__About this exercise__
The word "message" marks the lines to keep; find each one in the data and copy it.

Provided data: Begin

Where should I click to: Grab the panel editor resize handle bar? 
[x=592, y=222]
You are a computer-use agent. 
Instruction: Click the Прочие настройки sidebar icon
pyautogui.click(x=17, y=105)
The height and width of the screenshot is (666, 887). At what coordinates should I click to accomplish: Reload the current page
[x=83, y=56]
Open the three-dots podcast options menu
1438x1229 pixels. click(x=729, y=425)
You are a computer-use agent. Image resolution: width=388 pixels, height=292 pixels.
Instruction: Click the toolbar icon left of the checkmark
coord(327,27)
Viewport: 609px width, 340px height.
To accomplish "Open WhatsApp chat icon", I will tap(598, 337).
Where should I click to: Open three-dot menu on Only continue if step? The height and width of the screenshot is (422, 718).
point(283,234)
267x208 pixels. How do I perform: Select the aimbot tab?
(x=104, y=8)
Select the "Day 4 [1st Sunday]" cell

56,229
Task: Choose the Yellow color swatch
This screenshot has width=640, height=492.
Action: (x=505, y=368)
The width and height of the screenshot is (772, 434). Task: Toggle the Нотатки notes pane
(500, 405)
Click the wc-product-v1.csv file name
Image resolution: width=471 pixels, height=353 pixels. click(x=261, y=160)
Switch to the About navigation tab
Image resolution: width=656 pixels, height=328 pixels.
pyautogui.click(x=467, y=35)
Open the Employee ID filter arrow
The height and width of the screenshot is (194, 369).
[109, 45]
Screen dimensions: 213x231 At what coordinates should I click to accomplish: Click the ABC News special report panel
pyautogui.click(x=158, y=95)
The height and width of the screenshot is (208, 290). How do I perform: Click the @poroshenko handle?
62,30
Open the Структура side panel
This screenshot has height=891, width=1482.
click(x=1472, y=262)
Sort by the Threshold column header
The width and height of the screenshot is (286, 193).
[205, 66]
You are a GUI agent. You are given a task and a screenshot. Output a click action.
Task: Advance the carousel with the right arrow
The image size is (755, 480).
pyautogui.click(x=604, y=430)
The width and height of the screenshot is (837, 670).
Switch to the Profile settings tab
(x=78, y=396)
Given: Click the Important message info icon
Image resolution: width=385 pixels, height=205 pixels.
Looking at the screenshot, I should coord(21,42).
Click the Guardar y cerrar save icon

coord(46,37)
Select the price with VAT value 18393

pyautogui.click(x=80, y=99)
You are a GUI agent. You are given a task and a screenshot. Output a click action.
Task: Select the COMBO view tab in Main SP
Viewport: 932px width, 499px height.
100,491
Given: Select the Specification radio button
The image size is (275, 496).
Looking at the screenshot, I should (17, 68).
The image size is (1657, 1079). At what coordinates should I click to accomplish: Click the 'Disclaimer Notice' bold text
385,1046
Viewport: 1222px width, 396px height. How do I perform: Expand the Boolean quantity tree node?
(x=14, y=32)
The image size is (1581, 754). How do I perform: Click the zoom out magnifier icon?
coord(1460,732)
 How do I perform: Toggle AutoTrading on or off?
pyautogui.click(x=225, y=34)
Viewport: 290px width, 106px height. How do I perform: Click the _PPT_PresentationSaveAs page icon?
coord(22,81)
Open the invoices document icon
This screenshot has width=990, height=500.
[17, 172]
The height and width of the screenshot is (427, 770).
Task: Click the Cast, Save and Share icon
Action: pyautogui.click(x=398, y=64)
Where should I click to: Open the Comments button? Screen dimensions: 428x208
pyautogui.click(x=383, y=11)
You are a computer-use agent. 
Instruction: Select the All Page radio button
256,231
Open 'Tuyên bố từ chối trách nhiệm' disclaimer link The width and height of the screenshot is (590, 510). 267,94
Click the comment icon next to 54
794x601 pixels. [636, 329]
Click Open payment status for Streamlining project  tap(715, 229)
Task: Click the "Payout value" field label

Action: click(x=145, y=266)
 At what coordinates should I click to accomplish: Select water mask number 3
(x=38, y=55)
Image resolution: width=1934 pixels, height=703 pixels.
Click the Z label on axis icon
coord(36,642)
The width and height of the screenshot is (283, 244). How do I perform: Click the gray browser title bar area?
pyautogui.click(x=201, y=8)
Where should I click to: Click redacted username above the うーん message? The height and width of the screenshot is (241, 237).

Provided data: End

__Response__
Given: Click the Important message info icon
Where should I click to: Click redacted username above the うーん message? The height and width of the screenshot is (241, 237).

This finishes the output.